Conclusion - Pros

  • Good clean results with excellent color and decent resolution
  • Virtually no purple fringing
  • Good dynamic range
  • Fast focus, generally responsive operation
  • Easy to use and good handling
  • Good movie mode (MPEG)
  • Fairly low noise at ISO 400
  • Excellent battery life (with NiMH)
  • AF illuminator
  • Good flash exposures
  • Big, bright screen
  • Wide range of optional accessories

Conclusion - Cons

  • No aperture or shutter priority mode
  • Results a little soft
  • No manual/custom white balance mode
  • Flash recycle slow unless batteries very fresh, red-eye mode adds long delay
  • Small amount of chromatic aberration - not visible in normal shots
  • Accessing some advanced functions via menus is a bit long-winded
  • Only two aperture settings
  • Limited macro capabilities
  • Some focus problems with nearby subjects, will take a picture without focus confirmed
  • Wide end of the lens not very wide (39mm equiv.)

Overall conclusion

After nine years of reviewing compact digital cameras it's sometimes surprising I can find anything new to say about them. But such has been the pace of development over the last few years that virtually every new model has at least something unique, surprising or seriously improved to mark it out from the crowd. Well things are changing; the market is maturing and the pace of innovation has slowed, to be replaced with fine-tuning and tweaking, and cost and marketing concerns. The Sony S90 - like the Canon PowerShot A520 and a brace of other competitors - offers little that you couldn't expect from a camera two or even three years ago, but it does so at a price point that places it firmly at the 'entry-level' end of the market. And that's all there is to say about it really; this is a camera that does exactly what is advertised, does it very well with the minimum of fuss, and does it without making a serious dent in the bank account. It is an ideal 'first camera' for the kind of user who doesn't want to get too caught up in the business of apertures and shutter speeds, but wants a modicum of control.

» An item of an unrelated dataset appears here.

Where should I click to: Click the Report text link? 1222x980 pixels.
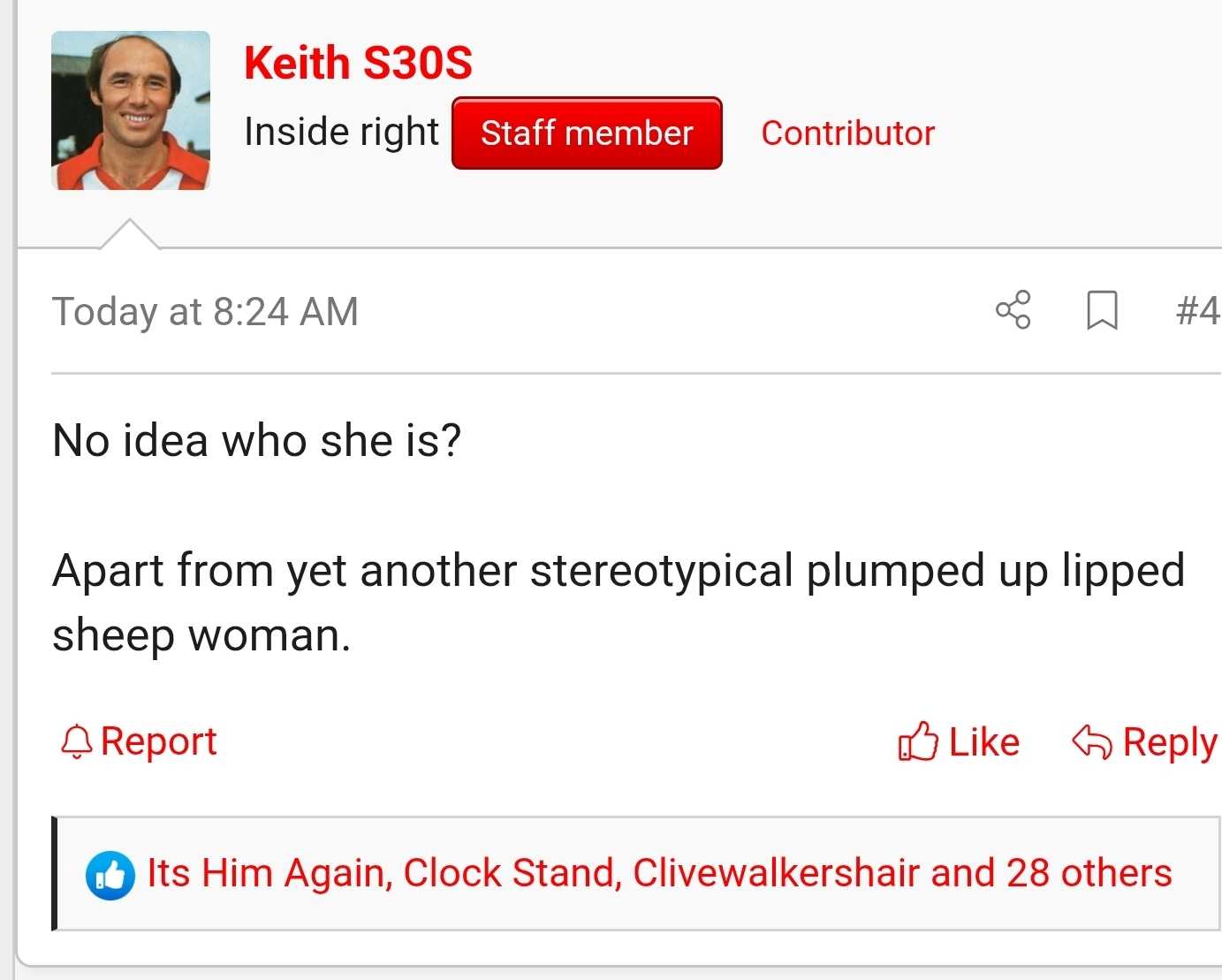point(159,741)
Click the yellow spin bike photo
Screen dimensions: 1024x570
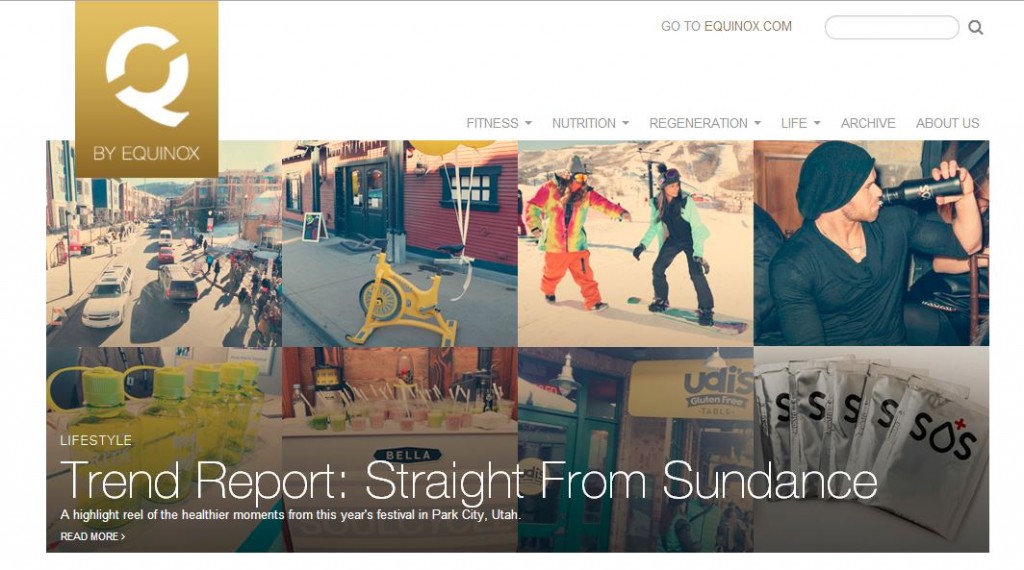coord(400,244)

There are many 4MP cameras on the market today offering serious competition for the S90 - many of them costing slightly less, many of them boasting a much slicker design. But the Sony has a few things going for it - very fast focus, big screen, manual exposure mode, excellent handling and a very high 'hit-rate', with very few shots ruined by camera errors. The nearest competitor is the Canon PowerShot A520, a camera with better photographic control, metal body and a marginally sharper lens, but without the S90's very fast focus or big bright screen.

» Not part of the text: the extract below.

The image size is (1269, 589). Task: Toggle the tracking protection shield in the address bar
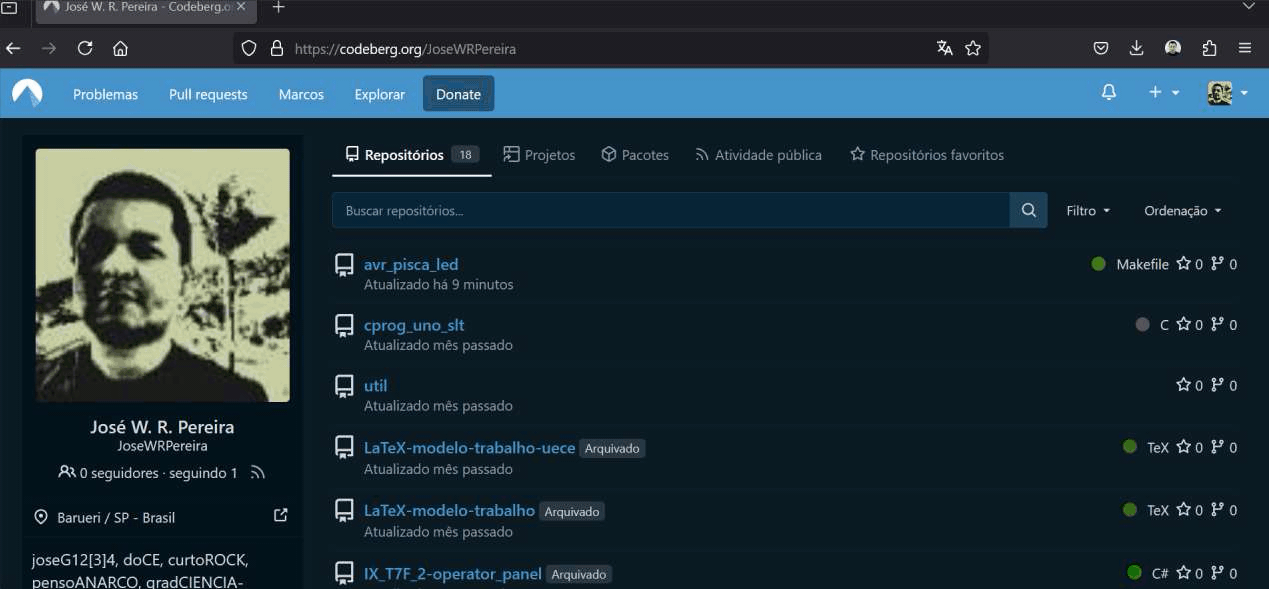[x=249, y=47]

Ultimately though, although I found the S90 a much more rewarding camera to use than I ever expected, and I was impressed with the results (given the target market), it simply doesn't tick enough boxes, even though it's a very good all-round performer. It's neither the cheapest, nor is it the most capable camera in its class (and it's certainly not the cutest), and though it does everything it should without any problems it simply doesn't offer anything to make it stand out from the crowd (with the possible exception of that big screen).